RECORDS FOR PROCESSING ::
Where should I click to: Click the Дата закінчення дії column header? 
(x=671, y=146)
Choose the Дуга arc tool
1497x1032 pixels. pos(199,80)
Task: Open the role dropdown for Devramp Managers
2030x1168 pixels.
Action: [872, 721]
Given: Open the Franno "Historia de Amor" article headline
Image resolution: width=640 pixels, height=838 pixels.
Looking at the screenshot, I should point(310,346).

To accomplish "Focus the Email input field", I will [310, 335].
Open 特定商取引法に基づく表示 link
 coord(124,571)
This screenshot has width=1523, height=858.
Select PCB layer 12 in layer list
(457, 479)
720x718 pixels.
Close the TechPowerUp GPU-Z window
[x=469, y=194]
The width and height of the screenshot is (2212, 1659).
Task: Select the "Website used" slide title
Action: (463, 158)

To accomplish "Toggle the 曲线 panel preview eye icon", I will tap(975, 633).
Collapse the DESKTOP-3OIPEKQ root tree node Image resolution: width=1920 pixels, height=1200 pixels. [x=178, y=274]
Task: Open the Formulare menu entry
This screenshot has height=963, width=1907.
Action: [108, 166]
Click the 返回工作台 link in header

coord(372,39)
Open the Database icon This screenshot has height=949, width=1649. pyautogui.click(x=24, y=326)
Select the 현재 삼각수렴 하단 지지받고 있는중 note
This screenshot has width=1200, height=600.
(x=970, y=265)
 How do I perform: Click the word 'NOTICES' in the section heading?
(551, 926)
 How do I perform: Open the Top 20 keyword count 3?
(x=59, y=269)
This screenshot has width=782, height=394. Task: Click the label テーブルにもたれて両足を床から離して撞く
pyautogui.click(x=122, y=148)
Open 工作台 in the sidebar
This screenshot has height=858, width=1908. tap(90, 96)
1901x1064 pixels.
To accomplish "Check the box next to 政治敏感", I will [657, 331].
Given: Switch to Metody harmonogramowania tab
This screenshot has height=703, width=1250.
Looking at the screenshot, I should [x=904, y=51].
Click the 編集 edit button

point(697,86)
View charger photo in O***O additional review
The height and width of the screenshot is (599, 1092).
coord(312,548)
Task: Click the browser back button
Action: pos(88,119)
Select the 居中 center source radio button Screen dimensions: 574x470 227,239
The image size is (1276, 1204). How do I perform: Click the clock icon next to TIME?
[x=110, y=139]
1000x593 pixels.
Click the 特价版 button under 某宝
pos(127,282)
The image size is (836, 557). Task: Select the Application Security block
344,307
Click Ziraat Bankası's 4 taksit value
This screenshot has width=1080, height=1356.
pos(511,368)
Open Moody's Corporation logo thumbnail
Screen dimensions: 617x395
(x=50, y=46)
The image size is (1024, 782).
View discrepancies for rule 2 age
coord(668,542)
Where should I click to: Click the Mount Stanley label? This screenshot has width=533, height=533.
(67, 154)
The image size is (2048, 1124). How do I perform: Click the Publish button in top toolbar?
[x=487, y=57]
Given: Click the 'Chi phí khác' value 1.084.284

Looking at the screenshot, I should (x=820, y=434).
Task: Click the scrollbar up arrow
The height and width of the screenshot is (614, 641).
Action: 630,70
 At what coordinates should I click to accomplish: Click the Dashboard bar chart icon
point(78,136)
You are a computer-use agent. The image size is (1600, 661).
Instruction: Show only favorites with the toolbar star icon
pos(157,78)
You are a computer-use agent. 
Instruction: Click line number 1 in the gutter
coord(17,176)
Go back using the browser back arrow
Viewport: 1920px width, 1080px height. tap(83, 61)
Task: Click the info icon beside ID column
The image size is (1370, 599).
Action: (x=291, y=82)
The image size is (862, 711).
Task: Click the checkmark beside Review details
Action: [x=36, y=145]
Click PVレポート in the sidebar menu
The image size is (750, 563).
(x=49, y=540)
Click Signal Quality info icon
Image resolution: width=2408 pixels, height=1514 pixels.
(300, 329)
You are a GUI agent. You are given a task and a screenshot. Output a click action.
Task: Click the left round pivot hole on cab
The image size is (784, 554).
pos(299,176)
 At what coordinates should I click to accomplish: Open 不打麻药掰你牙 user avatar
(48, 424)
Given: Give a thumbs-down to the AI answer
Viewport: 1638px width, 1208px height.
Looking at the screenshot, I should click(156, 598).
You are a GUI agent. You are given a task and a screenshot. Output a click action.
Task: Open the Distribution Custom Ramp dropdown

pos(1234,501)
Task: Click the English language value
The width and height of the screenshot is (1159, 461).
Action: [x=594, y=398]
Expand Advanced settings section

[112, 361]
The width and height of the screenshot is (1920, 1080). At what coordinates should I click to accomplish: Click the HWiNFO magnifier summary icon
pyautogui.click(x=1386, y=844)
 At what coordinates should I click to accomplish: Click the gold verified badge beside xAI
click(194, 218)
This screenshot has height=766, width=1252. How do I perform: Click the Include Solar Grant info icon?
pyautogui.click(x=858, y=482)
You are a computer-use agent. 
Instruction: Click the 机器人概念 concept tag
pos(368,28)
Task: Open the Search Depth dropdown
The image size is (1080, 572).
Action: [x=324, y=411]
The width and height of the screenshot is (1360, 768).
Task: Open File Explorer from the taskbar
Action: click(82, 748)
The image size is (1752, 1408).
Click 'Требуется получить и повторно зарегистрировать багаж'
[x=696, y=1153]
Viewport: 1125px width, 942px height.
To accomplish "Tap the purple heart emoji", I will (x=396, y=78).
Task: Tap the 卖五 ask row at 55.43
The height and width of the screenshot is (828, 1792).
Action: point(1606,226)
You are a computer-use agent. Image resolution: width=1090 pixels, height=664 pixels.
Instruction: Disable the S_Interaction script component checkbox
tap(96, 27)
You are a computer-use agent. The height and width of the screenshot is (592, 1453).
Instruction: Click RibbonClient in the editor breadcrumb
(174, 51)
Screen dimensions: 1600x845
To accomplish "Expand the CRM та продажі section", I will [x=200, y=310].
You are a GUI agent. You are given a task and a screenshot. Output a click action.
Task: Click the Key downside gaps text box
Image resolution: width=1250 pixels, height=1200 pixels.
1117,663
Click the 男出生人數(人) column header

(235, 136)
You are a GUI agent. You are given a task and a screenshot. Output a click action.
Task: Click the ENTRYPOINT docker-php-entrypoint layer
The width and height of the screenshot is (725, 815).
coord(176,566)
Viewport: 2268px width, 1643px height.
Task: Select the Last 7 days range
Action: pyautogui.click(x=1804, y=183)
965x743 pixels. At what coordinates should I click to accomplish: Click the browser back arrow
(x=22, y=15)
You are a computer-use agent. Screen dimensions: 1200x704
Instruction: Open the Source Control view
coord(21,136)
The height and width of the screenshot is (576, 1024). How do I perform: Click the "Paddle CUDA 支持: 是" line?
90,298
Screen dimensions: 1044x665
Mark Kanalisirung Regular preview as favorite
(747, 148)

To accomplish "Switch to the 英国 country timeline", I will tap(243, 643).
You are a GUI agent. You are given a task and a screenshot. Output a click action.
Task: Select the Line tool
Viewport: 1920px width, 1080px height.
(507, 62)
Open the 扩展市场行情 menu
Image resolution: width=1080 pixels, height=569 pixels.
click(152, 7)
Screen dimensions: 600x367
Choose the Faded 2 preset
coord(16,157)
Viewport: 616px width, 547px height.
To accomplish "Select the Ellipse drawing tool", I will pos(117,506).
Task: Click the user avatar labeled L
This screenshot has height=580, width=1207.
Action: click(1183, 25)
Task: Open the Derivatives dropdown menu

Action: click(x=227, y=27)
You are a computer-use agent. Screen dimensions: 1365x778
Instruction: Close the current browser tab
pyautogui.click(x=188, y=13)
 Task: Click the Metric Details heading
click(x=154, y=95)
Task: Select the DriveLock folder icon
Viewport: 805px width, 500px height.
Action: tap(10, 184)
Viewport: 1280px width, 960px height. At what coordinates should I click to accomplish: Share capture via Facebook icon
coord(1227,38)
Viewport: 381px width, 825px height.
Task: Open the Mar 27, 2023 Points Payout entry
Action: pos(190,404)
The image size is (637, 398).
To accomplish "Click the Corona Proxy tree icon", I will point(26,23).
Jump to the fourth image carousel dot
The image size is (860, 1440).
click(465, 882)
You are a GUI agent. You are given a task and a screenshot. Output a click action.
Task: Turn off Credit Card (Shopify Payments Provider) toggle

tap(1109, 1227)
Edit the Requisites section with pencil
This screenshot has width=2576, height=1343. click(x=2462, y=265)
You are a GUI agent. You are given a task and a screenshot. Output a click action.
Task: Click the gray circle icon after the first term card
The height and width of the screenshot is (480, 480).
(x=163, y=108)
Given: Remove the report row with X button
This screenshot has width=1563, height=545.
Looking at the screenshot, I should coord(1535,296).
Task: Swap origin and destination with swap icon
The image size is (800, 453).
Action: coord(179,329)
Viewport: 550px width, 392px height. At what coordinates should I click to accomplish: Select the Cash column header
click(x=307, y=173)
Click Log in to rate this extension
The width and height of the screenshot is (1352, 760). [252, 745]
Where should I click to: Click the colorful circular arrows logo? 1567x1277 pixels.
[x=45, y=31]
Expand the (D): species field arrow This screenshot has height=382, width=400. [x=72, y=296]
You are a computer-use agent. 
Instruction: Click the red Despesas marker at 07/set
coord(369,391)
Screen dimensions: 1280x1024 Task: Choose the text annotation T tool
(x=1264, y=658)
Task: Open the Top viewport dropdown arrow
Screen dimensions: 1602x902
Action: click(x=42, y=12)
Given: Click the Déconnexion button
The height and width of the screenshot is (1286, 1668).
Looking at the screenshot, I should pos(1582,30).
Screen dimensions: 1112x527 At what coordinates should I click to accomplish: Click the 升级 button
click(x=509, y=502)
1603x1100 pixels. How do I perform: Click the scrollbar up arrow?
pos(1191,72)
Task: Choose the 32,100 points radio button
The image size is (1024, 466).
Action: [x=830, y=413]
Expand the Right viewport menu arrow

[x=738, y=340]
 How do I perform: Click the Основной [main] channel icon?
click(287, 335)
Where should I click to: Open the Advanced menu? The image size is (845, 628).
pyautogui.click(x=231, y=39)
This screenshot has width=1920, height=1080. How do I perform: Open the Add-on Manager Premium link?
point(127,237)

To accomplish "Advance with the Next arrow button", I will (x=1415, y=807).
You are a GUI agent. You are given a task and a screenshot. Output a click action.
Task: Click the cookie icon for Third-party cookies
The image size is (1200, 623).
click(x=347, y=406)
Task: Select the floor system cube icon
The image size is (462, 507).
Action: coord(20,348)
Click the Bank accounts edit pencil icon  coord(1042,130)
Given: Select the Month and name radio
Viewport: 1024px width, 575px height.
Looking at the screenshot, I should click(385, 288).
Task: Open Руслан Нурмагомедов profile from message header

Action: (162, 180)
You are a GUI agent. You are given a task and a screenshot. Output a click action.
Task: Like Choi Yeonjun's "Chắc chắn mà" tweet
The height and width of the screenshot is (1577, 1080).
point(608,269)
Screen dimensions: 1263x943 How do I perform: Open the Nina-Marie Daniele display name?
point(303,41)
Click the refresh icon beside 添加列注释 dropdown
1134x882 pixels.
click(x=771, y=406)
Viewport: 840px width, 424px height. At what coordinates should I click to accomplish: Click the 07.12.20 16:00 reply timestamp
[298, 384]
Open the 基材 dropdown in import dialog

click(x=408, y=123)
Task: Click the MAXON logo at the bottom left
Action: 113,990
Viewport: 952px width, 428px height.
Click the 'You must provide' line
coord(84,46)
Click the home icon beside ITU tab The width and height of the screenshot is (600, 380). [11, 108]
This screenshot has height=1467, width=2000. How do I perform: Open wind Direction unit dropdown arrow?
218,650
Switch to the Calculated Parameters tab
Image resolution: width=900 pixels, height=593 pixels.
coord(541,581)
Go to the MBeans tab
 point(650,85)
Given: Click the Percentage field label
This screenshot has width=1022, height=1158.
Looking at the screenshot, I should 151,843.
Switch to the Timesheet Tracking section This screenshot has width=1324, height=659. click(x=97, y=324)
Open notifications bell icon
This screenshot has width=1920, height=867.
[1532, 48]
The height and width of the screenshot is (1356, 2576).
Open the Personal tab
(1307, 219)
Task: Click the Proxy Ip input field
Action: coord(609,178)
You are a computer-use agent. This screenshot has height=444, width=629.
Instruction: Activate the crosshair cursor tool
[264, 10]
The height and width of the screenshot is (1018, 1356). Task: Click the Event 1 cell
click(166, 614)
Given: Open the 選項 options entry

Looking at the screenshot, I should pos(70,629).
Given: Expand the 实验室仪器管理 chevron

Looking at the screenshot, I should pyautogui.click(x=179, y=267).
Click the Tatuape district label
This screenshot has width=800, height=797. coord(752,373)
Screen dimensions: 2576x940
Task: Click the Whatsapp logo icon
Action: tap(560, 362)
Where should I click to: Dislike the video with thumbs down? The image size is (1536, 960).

JOB :: Reproduce verbatim the stretch of the material from its first line through the line containing "Collapse the DESKTOP-3OIPEKQ".

FINAL RESULT ::
Where should I click to: Click the Дата закінчення дії column header? 
(x=671, y=146)
Choose the Дуга arc tool
1497x1032 pixels. pos(199,80)
Task: Open the role dropdown for Devramp Managers
2030x1168 pixels.
Action: [872, 721]
Given: Open the Franno "Historia de Amor" article headline
Image resolution: width=640 pixels, height=838 pixels.
Looking at the screenshot, I should point(310,346).

To accomplish "Focus the Email input field", I will [310, 335].
Open 特定商取引法に基づく表示 link
 coord(124,571)
This screenshot has width=1523, height=858.
Select PCB layer 12 in layer list
(457, 479)
720x718 pixels.
Close the TechPowerUp GPU-Z window
[x=469, y=194]
The width and height of the screenshot is (2212, 1659).
Task: Select the "Website used" slide title
Action: (463, 158)

To accomplish "Toggle the 曲线 panel preview eye icon", I will tap(975, 633).
Collapse the DESKTOP-3OIPEKQ root tree node Image resolution: width=1920 pixels, height=1200 pixels. [x=178, y=274]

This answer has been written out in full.